Only the line containing "Where should I click to: Click" and the lines after it, through the end of the entries, should be output exactly.

Stored data entries
########
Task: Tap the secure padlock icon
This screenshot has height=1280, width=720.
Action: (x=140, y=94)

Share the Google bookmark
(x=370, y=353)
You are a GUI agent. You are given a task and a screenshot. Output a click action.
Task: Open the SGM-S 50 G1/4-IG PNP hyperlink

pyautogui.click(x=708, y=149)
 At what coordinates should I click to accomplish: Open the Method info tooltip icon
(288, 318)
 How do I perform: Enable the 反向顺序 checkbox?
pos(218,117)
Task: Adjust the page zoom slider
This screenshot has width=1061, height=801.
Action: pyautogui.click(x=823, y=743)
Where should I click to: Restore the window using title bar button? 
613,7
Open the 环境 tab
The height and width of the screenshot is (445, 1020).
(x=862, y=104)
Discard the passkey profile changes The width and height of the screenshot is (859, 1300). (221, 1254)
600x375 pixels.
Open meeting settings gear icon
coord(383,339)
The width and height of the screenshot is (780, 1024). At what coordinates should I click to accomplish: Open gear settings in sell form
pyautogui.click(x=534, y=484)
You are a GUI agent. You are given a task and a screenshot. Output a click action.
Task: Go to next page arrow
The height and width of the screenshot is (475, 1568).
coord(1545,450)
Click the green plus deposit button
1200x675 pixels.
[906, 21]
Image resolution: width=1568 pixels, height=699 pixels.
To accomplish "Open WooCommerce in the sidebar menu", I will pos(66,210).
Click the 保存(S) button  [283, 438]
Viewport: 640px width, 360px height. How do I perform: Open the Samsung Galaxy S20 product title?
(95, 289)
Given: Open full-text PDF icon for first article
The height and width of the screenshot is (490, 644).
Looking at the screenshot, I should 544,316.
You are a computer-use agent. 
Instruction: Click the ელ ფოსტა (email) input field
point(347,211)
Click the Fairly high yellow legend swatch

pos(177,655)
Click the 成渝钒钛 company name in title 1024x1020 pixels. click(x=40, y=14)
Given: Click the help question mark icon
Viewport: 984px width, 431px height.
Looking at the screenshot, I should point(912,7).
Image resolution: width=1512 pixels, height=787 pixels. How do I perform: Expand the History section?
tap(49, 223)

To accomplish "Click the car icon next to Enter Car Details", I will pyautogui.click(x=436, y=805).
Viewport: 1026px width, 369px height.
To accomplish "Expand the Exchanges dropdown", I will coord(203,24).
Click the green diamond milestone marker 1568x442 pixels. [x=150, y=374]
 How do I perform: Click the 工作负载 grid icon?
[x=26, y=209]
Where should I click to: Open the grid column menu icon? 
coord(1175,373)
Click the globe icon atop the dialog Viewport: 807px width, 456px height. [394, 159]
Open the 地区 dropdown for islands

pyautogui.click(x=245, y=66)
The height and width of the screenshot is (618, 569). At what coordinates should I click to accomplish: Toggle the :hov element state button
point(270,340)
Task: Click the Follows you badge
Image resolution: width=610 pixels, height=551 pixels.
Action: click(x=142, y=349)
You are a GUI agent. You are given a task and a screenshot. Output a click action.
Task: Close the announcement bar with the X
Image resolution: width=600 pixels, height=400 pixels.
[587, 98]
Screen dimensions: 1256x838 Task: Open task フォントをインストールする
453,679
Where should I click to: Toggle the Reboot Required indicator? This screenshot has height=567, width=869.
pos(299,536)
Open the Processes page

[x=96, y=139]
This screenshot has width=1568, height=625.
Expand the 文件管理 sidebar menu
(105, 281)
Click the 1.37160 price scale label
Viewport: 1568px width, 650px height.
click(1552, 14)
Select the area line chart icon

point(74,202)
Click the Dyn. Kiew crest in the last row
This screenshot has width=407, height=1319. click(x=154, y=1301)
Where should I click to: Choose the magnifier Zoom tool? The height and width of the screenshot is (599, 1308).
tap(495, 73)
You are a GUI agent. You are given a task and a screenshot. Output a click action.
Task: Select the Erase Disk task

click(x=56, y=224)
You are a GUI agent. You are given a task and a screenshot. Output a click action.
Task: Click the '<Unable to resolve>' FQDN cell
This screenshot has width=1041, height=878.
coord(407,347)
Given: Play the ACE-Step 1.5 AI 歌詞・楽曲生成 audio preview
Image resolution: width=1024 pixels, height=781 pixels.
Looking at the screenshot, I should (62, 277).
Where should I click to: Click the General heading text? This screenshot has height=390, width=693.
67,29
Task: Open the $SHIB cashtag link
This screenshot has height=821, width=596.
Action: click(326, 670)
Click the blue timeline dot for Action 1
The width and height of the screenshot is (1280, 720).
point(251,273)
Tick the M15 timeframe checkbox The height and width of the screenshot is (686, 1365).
########
SOLUTION —
Where should I click to: Click the General heading text? This screenshot has height=390, width=693.
67,29
Task: Open the $SHIB cashtag link
This screenshot has height=821, width=596.
Action: click(326, 670)
Click the blue timeline dot for Action 1
The width and height of the screenshot is (1280, 720).
point(251,273)
Tick the M15 timeframe checkbox The height and width of the screenshot is (686, 1365).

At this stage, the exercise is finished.